Please quote verbatim the lines of the records from the line containing "Given: Open the hamburger menu icon" through the line containing "Where should I", including both, without the pictures.
======== SUPPLIED RECORDS ========
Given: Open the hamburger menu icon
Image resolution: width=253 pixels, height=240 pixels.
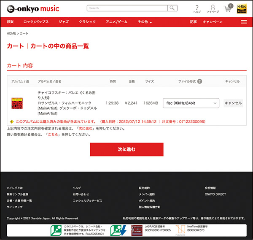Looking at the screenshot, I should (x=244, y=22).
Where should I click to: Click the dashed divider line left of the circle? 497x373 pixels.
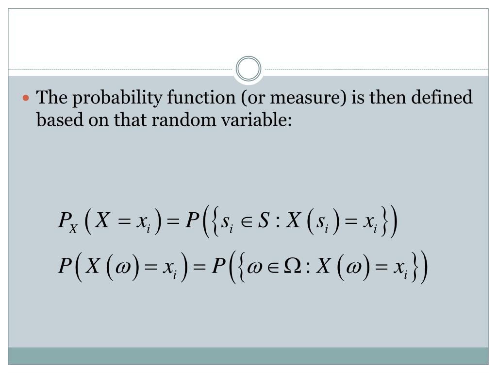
========
======== SUPPLIED RECORDS ========
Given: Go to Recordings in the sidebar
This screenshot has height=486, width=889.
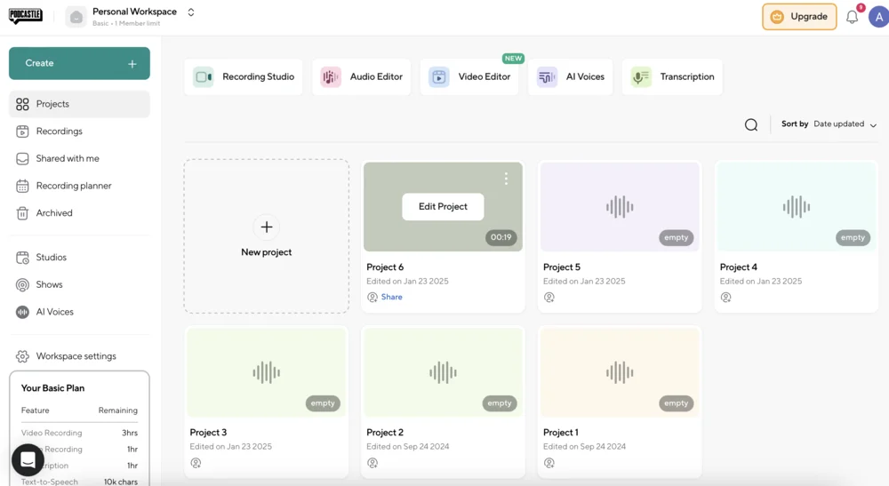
========
# SOLUTION FOR THIS EXERCISE
Given: Open the hamburger menu icon
Image resolution: width=253 pixels, height=240 pixels.
Looking at the screenshot, I should (x=244, y=22).
Where should I click to: Click the dashed divider line left of the circle? 497x373 pixels.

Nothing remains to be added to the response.